'Devastating' flaw found in Windows' authentication system (Uh-oh, a major Kerberos vulnerability)

The Register ^ | Dec 15, 2015 | Kieren McCarthy

[dayglored]

Looks pretty bad.

[dayglored]

Major vulnerability in Windows Kerberos security ... PING!

You can find all the Windows Ping list threads with FR search: just search on keyword "windowspinglist".

Thanks to ShadowAce for the ping!!

[ctdonath2]

Kerberos, or Cerberus, is a mythical three-headed dog that guarded the underworld.
He was named by Hades.
Kerberos means “spotted”.

So yeah:
The god of the Greek underworld named his three-headed guardian dog “Spot”.

[Lurkina.n.Learnin]

Is this just on servers or is it something all users have to worry about?

[dayglored]

> Is this just on servers or is it something all users have to worry about?

I assume it's mainly a problem for servers in business network settings (Active Directory authentication for example), and not as much of a problem for your typical home user.

[freds6girlies]

bookmark

[deoetdoctrinae]

[SunTzuWu]

Until you read the last line.

[tacticalogic]

It is important to be aware that only organizations that already have a fully compromised domain controller are vulnerable to this technique.

If they already own your DC you're screwed anyway.

[miliantnutcase]

Yeah, so this is only a problem if your DC is already hijacked lol... well by that point you’ve got a ton shit to be worried about!

[Organic Panic]

I just had the fun surprise of Windows 10 after about 2 months.
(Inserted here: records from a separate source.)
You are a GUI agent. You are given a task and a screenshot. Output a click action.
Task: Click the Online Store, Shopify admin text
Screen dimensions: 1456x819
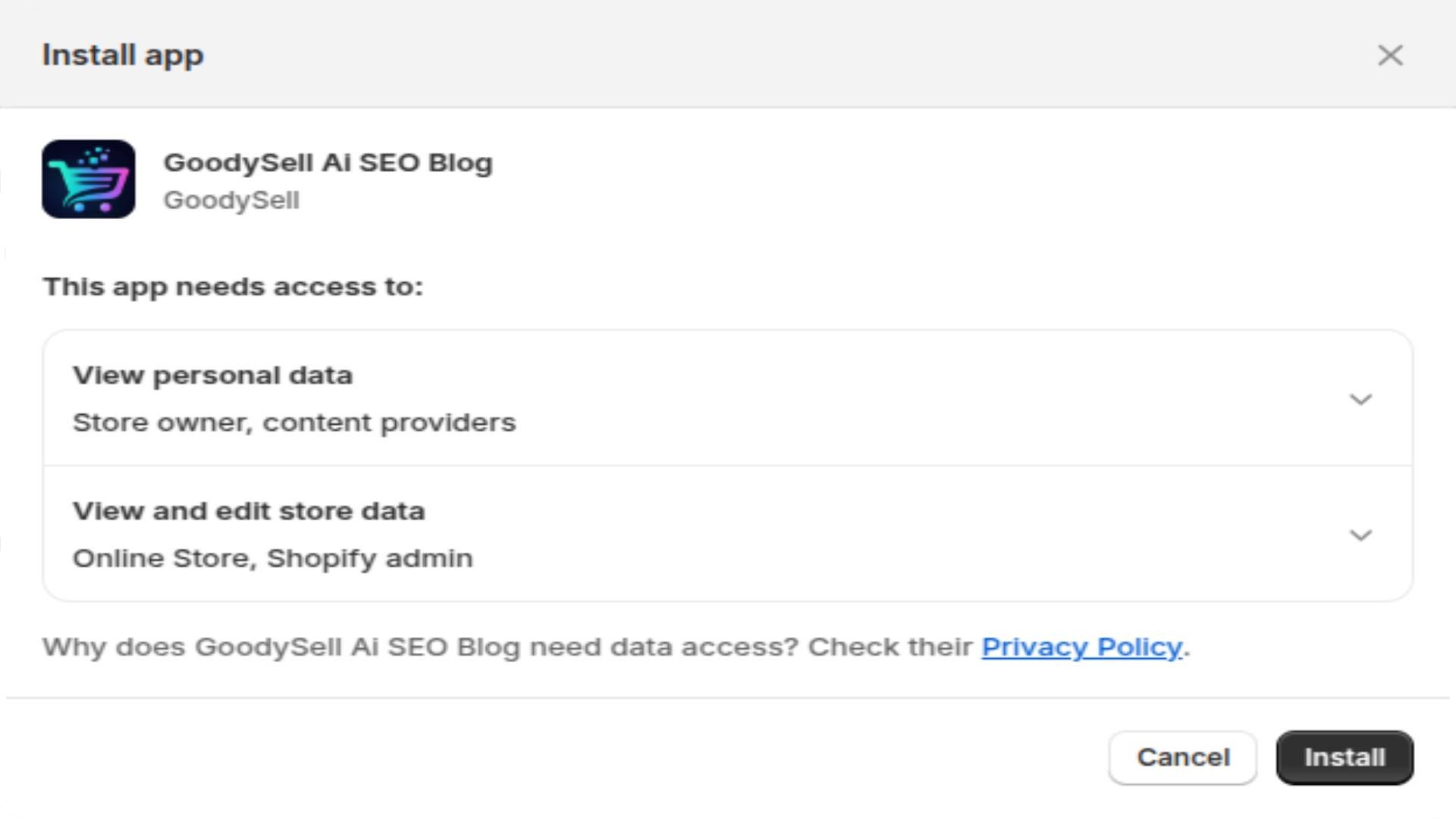[x=272, y=558]
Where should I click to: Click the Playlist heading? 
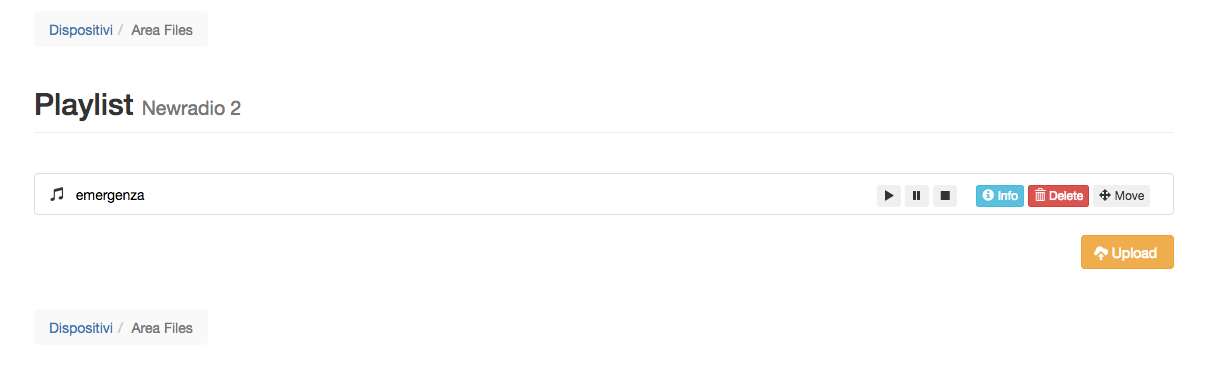pyautogui.click(x=84, y=104)
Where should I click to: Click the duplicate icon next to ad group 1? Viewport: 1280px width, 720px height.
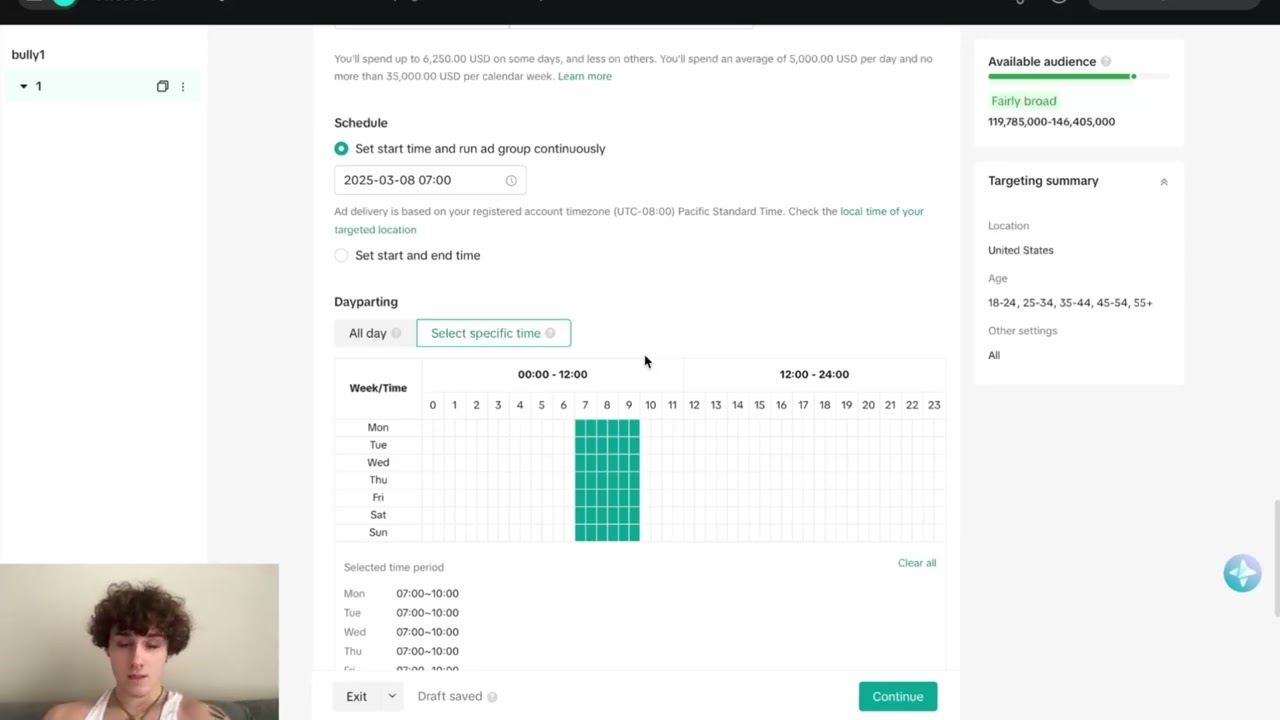click(x=162, y=87)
One of the updates wiped out the installations of my CAD FEA and CNC software. GREAT!!! And it’s too late to roll it back and the only solution is to upgrade my software...To the tune of $8500. Luckily it’s only one laptop and my old one still works fine.

Back to Windows 7

This admin vulnerability sounds bad. But it sounds to me something Obama is very interested in.

[SeeSharp]

One of the updates wiped out the installations of my CAD FEA and CNC software.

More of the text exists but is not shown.